Unravel the confusion behind APRs and make more educated choices when borrowing money.
Buying a car on finance can sometimes be a headache. You’re offered a great deal, only to apply and find out it’s not as good as you were led to believe.
More confusing still is working out the interest rates set by finance companies and what ‘APR’ is all about. Let’s shed a little light on what that actually means.
What is an APR?
APR stands for annual percentage rate. When you borrow money, the APR is the amount of interest that’s added to the total amount owed, and any other associated fees. This is calculated per year, then split over 12 months to form your monthly payments.
Let’s say you borrow £10,000 for a car with a personal loan at 3% APR, to be repaid over 3 years.
The lender will work out the 3% rate added in years one, two and three. They’ll then add it onto the amount borrowed and split the total into 36 fixed monthly payments.
This also takes into account the decreasing balance over time.
In this example, over three years, you’ll make monthly payments of £290.81. This will add up to £10,000 for the loan and £469.24 in interest and other charges.
Is APR the same as interest rate?
Many people use the catch-all term ‘interest rate’ when talking about APR. The problem here is that it’s also used to mean the interest you earn when you put money into savings.
This is called the annual equivalent rate – or AER. It works in much the same way as APR. But where AER adds money to your savings pot, APR adds money to your debt.
What does representative APR mean?
Because we all have different credit profiles, not everyone is offered the same APR when they borrow money.
This makes things tricky when a lender wants to advertise a particular offer. How can you show what people can expect to pay back and stay fair?
Representative APR tries to tackle this. It looks at the lowest APR that particular lender will offer to 51% of people who are accepted.
So let’s say you see an advert for a personal loan that offers 12% APR. This means that 51% of people who are accepted for that loan can get it at that rate.
The other 49% are accepted but are likely to be offered a higher APR. Representative APR doesn’t take into account the number of applications that are flat-out rejected by the lender.
The pitfall of this is that many people would assume that the representative APR is what they’d get, then apply.
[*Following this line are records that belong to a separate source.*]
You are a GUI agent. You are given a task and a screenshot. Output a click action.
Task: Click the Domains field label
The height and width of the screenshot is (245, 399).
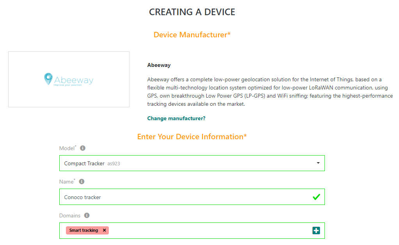[70, 215]
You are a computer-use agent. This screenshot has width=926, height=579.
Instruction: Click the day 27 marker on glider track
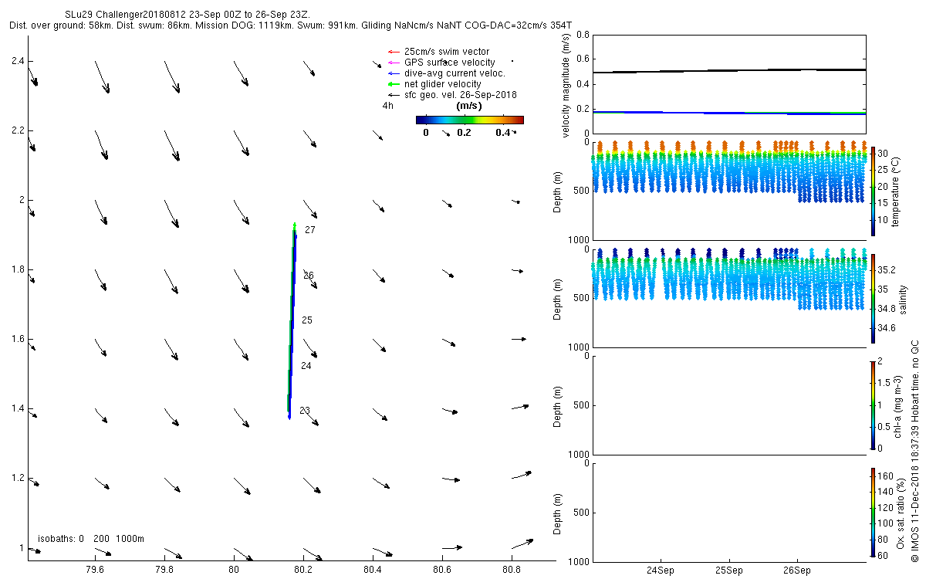[310, 230]
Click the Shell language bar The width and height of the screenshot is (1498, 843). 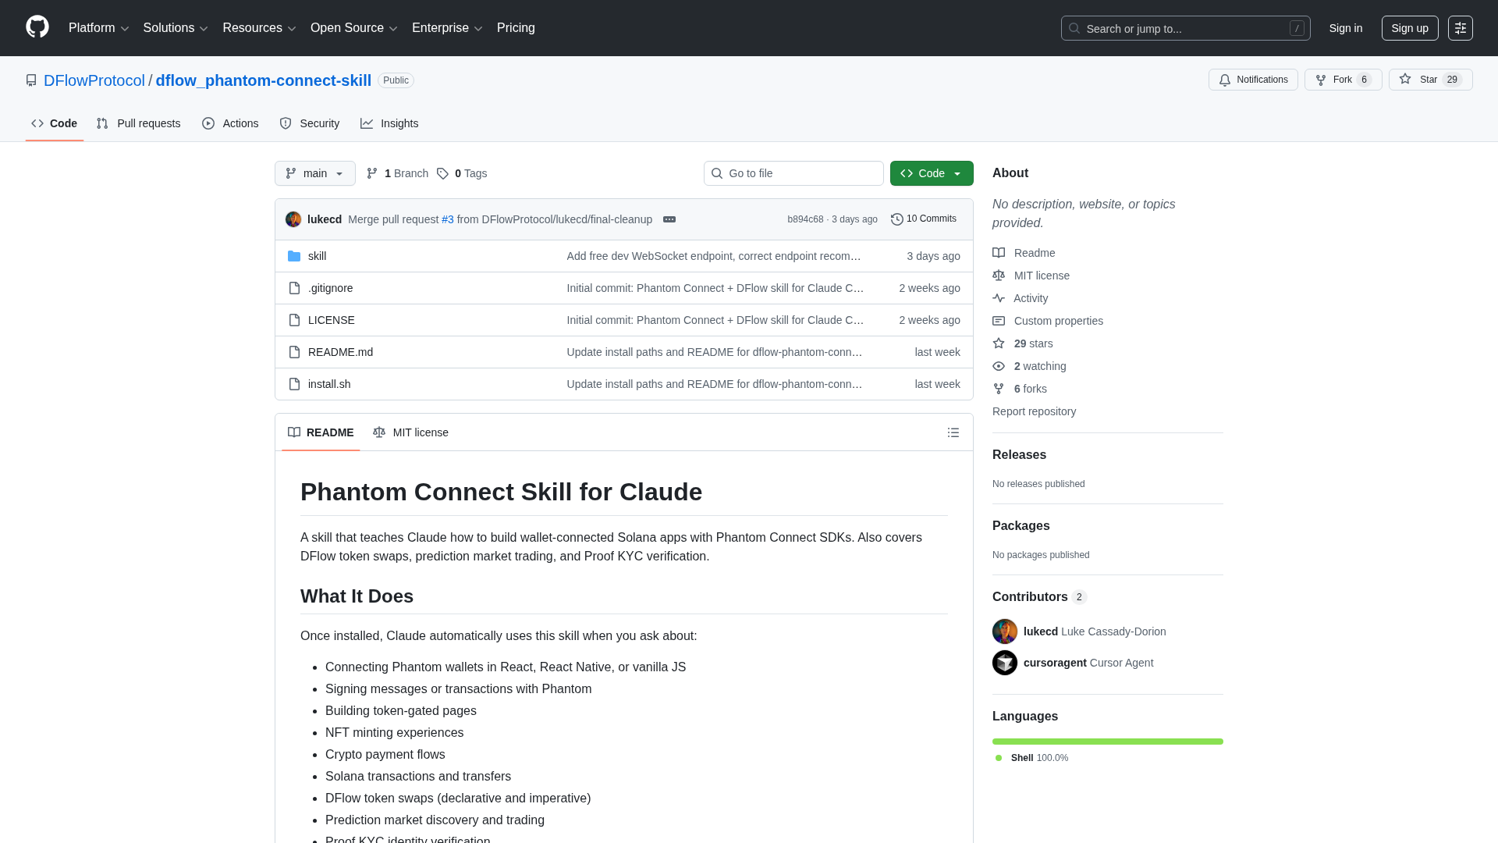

Then when the loan is agreed the rate can shoot up and make paying the loan off more difficult to manage.
How is exact APR different?
Comparison of exact APR – currently only available with Confused.com’s car finance comparison – is ‘what you see is what you get’.
We work closely with a panel of lenders and brokers to give you a transparent look at your finance options.
So when you apply for car finance, the APR you see is tailored to your details and credit score. This may sometimes be higher than what a representative APR would show, but it’s accurate and not an advertising rate. There are no hidden extras, so you pay exactly what rate you’re shown.
Knowing what kind of rate you’ll be charged means you’ll be able to budget your repayments with peace of mind.
Will getting an exact APR quote impact my credit history?
In order to show you an exact APR car finance quote, we’ll need to look at your credit history. This will be a ‘soft search’, so it won’t affect your credit rating at all. This means you can browse quotes on Confused.com without it affecting your ability to get credit in future.
This will only become a ‘hard footprinted search’ if you decide to go through with a loan or finance agreement.